Data |

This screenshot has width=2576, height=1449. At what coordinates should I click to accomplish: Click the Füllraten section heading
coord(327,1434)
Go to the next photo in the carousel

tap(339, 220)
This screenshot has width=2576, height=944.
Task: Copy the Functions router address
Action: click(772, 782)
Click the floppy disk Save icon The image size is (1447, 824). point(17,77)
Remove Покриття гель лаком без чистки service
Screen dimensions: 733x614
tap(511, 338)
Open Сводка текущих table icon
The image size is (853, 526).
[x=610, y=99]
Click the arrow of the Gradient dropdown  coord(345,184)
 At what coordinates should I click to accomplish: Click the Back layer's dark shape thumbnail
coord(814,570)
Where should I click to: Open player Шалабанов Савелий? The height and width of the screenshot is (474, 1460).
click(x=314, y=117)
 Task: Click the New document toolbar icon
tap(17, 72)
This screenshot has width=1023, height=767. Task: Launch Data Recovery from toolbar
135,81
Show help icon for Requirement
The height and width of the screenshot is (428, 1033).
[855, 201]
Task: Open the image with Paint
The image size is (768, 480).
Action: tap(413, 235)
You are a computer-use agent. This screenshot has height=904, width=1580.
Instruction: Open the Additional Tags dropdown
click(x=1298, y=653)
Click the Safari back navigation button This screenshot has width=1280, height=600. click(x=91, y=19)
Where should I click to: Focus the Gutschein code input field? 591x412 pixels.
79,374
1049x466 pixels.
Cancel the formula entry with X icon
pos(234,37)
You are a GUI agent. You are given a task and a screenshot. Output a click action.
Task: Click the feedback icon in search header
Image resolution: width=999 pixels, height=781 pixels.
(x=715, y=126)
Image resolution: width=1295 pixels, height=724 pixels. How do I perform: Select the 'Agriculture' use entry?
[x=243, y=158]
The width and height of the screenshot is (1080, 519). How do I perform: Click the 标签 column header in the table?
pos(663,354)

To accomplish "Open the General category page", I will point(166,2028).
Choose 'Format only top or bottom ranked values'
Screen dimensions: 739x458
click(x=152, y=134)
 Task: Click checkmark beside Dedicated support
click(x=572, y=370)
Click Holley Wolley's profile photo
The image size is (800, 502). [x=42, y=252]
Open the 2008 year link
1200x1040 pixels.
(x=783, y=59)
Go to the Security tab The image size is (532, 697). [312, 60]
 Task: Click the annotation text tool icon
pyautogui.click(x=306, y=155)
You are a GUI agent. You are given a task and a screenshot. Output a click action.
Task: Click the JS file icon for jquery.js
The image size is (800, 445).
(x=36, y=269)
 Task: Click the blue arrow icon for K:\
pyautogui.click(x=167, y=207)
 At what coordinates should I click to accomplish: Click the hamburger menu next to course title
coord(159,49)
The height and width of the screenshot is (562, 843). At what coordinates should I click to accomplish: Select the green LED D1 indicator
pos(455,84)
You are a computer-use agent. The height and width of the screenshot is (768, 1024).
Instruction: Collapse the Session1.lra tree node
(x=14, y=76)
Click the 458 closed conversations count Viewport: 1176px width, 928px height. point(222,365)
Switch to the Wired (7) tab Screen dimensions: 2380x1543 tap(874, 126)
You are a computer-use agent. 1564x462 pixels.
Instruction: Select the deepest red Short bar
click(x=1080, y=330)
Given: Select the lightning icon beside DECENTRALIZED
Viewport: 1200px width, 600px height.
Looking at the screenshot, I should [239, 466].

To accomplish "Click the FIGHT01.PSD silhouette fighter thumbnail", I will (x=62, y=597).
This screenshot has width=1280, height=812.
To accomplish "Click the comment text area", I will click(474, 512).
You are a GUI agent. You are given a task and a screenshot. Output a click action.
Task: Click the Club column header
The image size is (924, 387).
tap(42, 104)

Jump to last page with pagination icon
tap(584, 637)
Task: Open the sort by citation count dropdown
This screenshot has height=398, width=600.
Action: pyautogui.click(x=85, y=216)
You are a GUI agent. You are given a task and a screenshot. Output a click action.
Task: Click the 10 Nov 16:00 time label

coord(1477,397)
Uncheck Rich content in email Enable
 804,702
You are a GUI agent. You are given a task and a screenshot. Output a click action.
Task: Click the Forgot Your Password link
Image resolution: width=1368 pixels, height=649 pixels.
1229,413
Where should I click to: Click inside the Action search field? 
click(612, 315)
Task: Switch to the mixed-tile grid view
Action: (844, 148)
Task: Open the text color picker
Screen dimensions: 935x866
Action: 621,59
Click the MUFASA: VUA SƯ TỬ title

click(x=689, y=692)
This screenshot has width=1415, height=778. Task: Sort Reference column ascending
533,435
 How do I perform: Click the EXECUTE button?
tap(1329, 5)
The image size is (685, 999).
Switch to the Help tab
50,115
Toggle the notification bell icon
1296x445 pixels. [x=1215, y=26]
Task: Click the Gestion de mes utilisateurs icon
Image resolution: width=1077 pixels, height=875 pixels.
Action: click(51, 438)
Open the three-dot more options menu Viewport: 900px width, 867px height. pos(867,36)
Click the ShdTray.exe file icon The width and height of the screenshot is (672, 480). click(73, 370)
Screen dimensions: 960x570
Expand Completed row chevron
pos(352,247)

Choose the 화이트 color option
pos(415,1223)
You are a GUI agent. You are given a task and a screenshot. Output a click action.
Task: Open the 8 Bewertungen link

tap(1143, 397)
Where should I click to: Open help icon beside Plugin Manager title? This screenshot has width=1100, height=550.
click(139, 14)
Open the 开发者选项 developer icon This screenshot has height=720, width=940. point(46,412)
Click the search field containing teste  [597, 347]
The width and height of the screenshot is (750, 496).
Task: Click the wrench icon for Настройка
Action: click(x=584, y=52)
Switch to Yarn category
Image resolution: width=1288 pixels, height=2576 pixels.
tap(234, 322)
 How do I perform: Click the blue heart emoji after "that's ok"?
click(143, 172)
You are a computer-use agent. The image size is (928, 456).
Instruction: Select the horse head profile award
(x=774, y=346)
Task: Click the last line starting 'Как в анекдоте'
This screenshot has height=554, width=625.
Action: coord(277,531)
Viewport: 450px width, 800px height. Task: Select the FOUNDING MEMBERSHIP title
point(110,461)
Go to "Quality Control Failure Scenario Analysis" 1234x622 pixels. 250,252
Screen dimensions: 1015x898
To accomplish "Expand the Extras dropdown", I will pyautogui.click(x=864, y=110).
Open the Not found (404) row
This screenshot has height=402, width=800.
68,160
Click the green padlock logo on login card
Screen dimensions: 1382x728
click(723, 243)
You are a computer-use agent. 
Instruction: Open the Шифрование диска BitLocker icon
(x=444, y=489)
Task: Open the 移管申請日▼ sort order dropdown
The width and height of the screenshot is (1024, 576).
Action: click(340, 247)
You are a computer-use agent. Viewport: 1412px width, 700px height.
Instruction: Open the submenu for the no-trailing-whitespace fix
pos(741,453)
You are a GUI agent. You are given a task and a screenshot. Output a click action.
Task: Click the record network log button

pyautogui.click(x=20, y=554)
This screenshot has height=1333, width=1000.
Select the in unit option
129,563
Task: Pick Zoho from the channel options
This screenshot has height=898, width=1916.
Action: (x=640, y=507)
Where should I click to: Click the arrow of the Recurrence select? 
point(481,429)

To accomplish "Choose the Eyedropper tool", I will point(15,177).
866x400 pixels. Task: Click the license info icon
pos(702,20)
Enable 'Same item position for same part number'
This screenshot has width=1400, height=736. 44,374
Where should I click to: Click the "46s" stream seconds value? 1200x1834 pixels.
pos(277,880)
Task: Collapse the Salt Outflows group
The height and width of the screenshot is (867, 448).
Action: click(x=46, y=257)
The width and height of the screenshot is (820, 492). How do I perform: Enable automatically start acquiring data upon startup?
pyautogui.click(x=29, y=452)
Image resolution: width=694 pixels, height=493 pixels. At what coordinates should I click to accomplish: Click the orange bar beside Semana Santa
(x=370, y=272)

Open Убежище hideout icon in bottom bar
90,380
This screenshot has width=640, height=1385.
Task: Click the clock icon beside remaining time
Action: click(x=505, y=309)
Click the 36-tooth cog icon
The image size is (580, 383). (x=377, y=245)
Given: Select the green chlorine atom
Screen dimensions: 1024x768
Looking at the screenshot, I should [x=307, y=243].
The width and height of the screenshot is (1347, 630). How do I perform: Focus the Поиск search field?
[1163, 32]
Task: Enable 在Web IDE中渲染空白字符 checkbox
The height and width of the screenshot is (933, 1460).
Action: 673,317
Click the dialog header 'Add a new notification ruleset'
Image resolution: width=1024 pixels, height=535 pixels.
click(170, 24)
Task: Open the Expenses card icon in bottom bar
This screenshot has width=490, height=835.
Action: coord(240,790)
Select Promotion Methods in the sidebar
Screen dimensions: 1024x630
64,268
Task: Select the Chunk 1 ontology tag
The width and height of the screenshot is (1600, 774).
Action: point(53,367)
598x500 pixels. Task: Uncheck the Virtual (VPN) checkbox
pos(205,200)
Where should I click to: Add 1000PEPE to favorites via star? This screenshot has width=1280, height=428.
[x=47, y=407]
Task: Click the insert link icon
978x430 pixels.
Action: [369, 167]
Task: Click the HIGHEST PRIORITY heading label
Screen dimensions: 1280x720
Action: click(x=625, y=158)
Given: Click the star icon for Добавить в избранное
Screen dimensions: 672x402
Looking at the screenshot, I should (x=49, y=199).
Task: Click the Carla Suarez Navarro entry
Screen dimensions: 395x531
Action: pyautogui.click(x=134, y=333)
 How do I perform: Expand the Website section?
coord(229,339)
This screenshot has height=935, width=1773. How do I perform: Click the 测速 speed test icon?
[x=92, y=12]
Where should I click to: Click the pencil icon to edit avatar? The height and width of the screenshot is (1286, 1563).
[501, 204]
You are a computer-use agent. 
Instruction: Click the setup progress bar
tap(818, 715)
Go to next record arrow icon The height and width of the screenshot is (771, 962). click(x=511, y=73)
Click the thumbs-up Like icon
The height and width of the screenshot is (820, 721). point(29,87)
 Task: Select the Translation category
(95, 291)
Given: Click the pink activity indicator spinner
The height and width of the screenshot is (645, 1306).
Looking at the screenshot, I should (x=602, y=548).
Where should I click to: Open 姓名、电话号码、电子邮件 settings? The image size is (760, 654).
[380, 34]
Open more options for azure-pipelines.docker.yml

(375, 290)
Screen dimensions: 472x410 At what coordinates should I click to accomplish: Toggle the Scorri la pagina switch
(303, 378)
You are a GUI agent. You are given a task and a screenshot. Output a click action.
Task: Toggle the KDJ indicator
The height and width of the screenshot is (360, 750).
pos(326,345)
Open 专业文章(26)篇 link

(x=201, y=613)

Work task | Copy every line in the data above that has the string "will" in it.

Final answer |
To accomplish "Open the General category page", I will point(166,2028).
To accomplish "Click the FIGHT01.PSD silhouette fighter thumbnail", I will (x=62, y=597).
To accomplish "Click the comment text area", I will click(474, 512).
To accomplish "Expand the Extras dropdown", I will pyautogui.click(x=864, y=110).
To accomplish "Choose the Eyedropper tool", I will point(15,177).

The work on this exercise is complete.